06.04.2013. Wir treffen Clive Chin am Nachmittag vor seinem abendlichen DJ-Set im Hamburger Club Knust. Der Pionier des Reggae und Erfinder der Dub-Musik ist ein kleiner, leiser, betont unaufgeregter Mann, der bei Tee und Wasser aus seinem abwechslungsreichen Leben erzählt. Anekdoten liegen ihm dabei nicht so sehr wie die Betrachtung der eher metaphysischen Aspekte der von ihm mitinitiierten Musikgenres.

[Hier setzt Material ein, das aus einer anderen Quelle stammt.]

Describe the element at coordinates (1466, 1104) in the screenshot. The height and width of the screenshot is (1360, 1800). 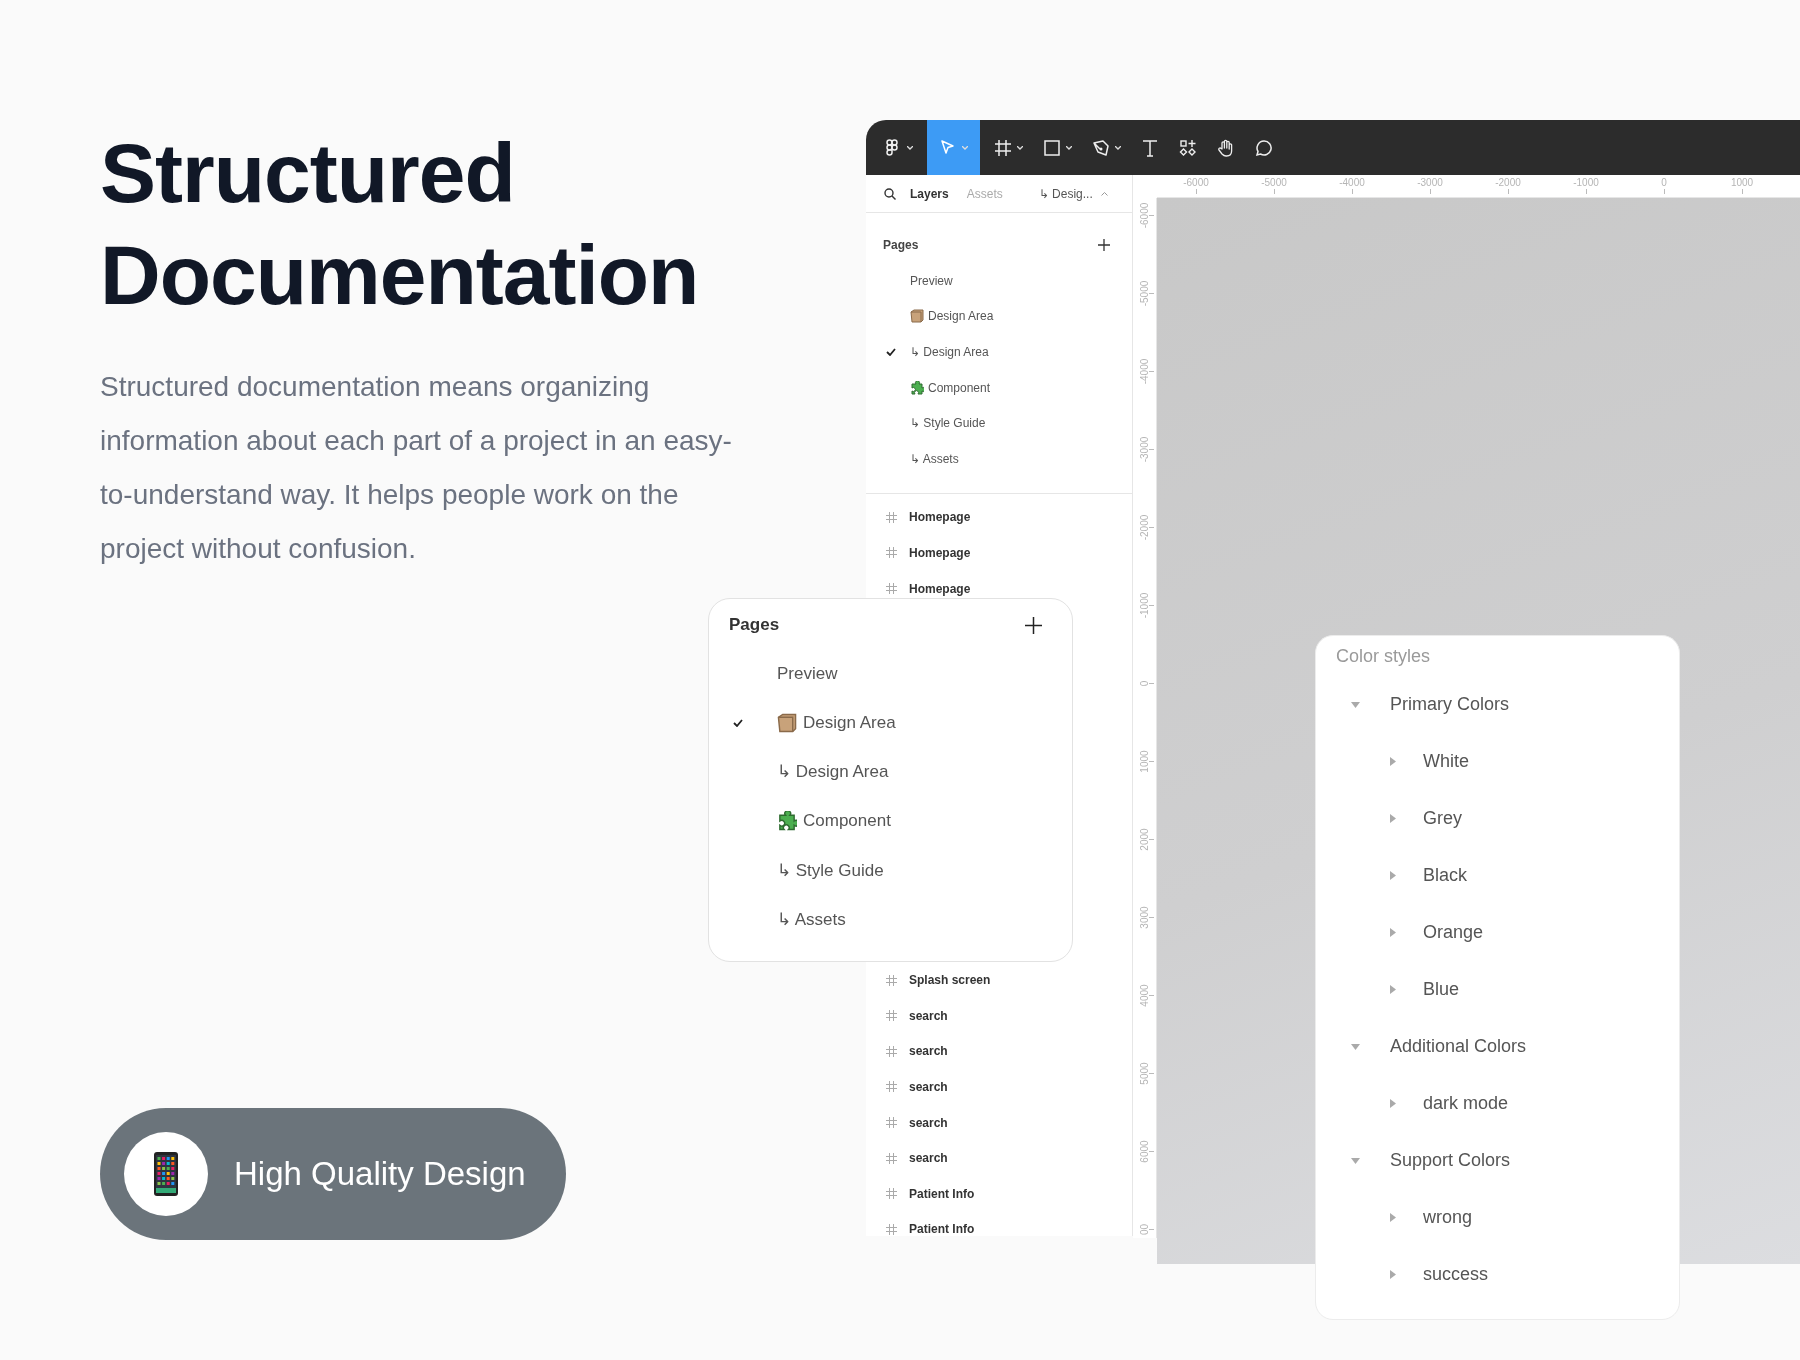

Clive, seit über 50 Jahren verfolgen Sie die Entwicklung von jamaikanischen und karibischen Musikstilen wie Ska, Reggae, Dub, Rock Steady und Dancehall. Können Sie eine Periode ausmachen, die Sie als die vitalste und spannendste bezeichnen würden?

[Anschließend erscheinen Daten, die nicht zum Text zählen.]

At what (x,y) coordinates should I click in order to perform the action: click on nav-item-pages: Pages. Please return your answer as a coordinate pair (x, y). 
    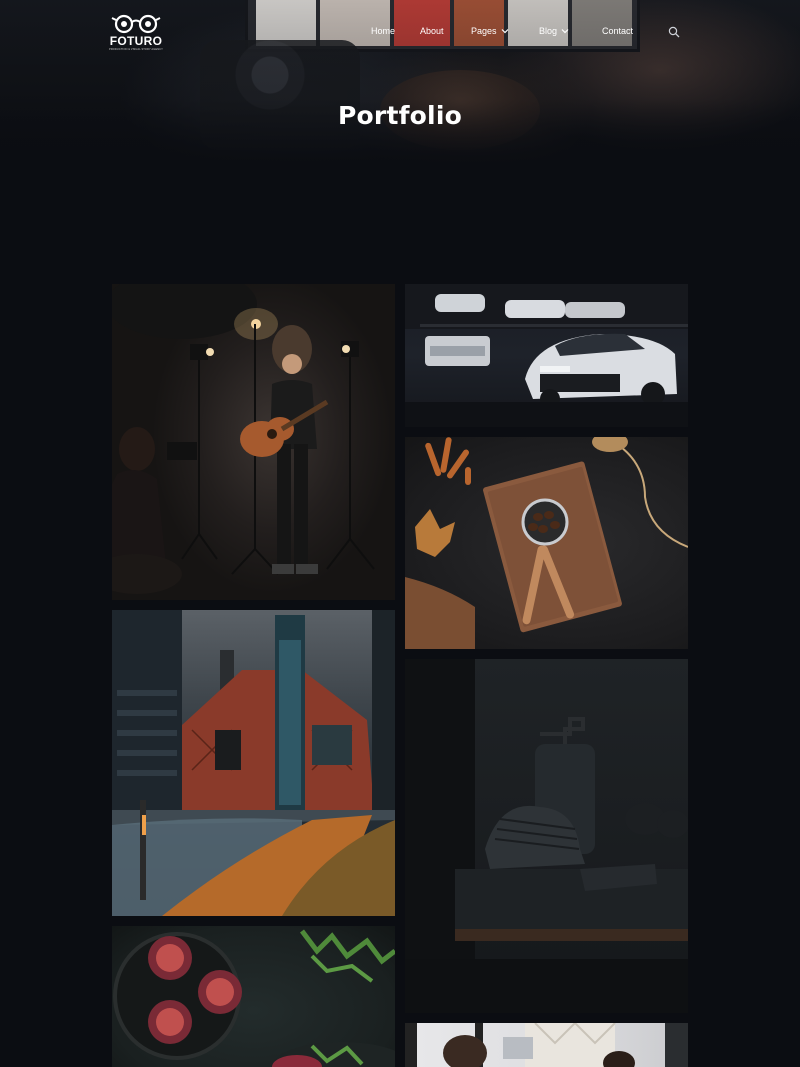
    Looking at the image, I should click on (490, 31).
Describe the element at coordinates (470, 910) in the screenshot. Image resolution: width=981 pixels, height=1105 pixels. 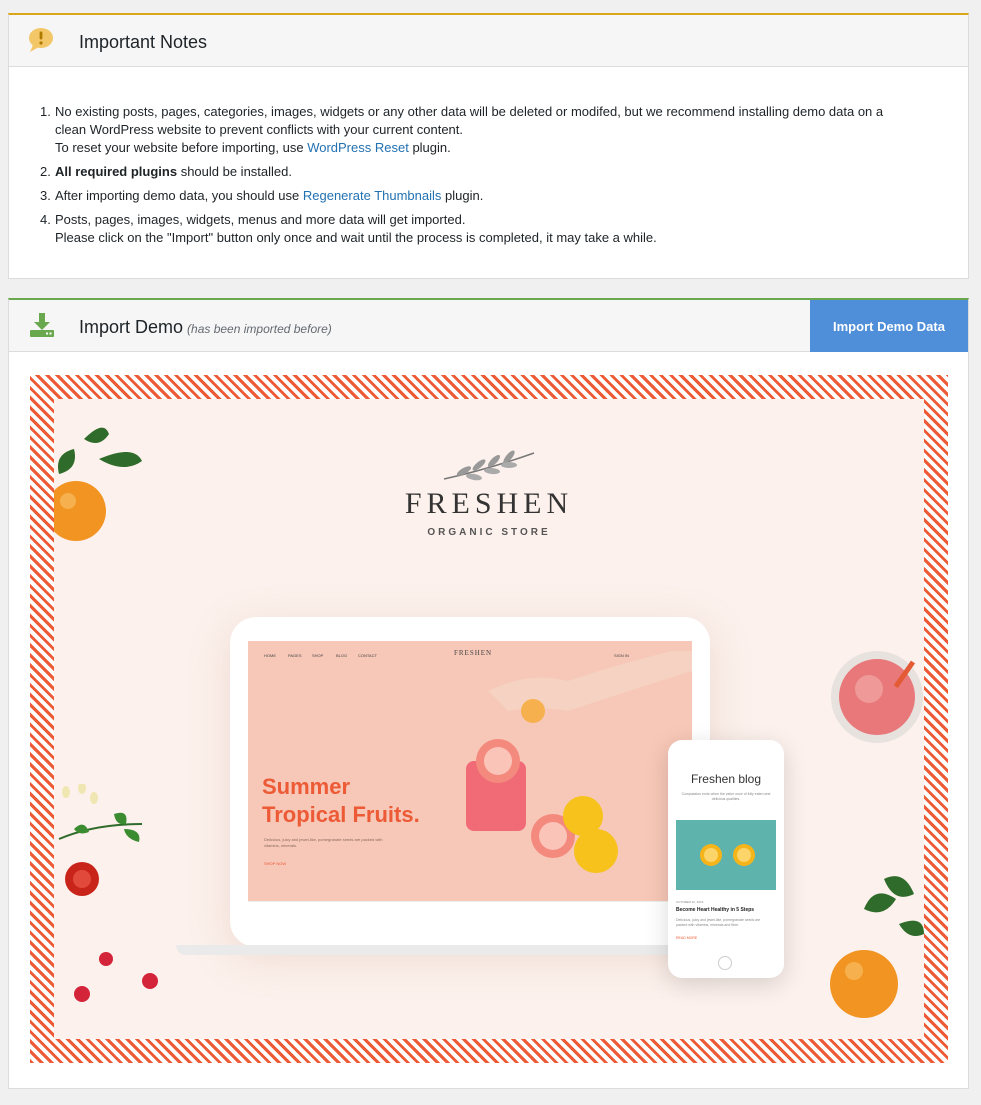
I see `laptop-content-strip` at that location.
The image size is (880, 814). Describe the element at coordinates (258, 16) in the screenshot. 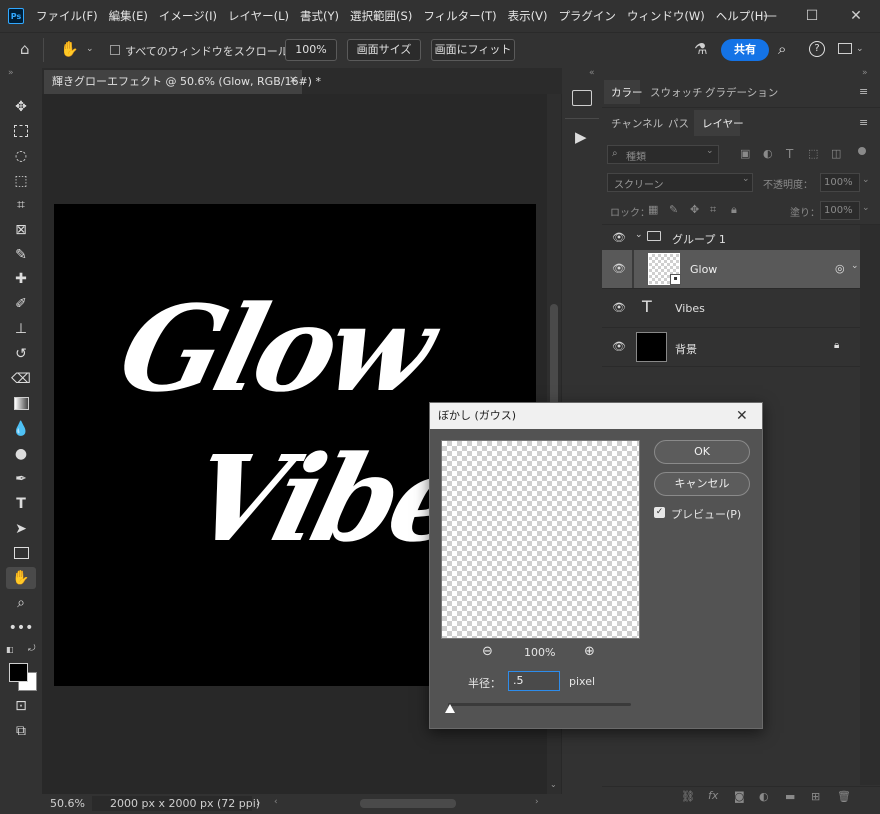

I see `menu-layer: レイヤー(L)` at that location.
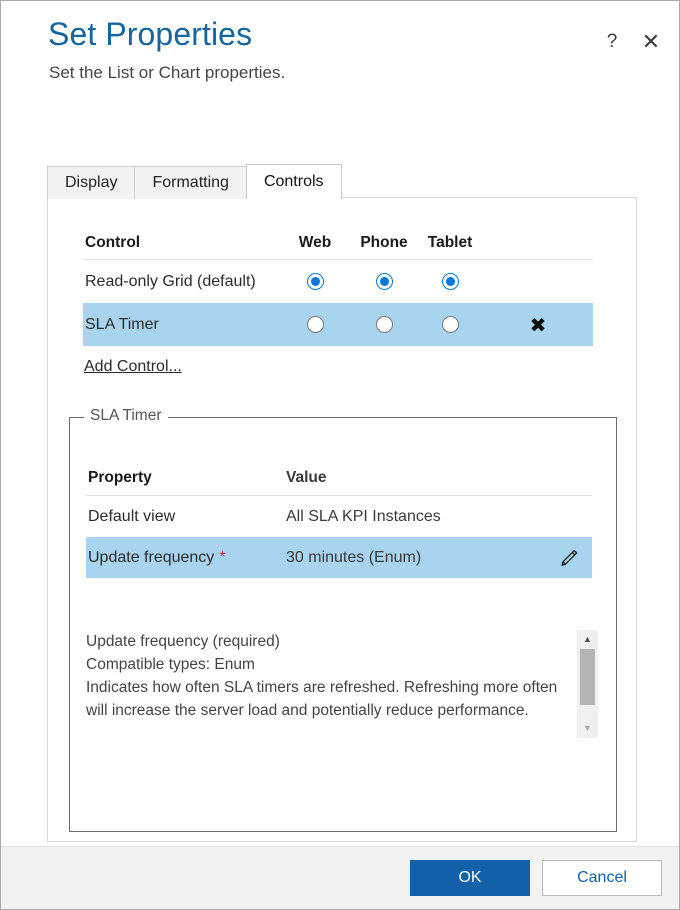 The height and width of the screenshot is (910, 680). I want to click on dialog-footer: OK Cancel, so click(340, 878).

Clive Chin: Ganz klar: die 70er.
Warum gerade dieses Jahrzehnt?
Anfang der 60er begann sich nicht nur in Jamaika eine eigenständige Musikszene zu entwickeln. Es war das erste Mal in der Geschichte der modernen Musik, wo man davon sprechen konnte, dass etwas wirklich ‚unabhängig’ ist – unabhängig von Moden, der Industrie, konservativen Lebensmustern und Vorbildern. Nachdem die 60er dazu genutzt wurden, diese Unabhängigkeit mit Leben zu füllen, brach dann in den 70ern eine wunderbare künstlerische Anarchie aus. Jeder machte einfach, was ihm gerade in den Sinn kam, die Unabhängigkeit war nicht mehr neu, sondern selbstverständlich. Daraus erwuchs viel Aufregendes und Spannendes.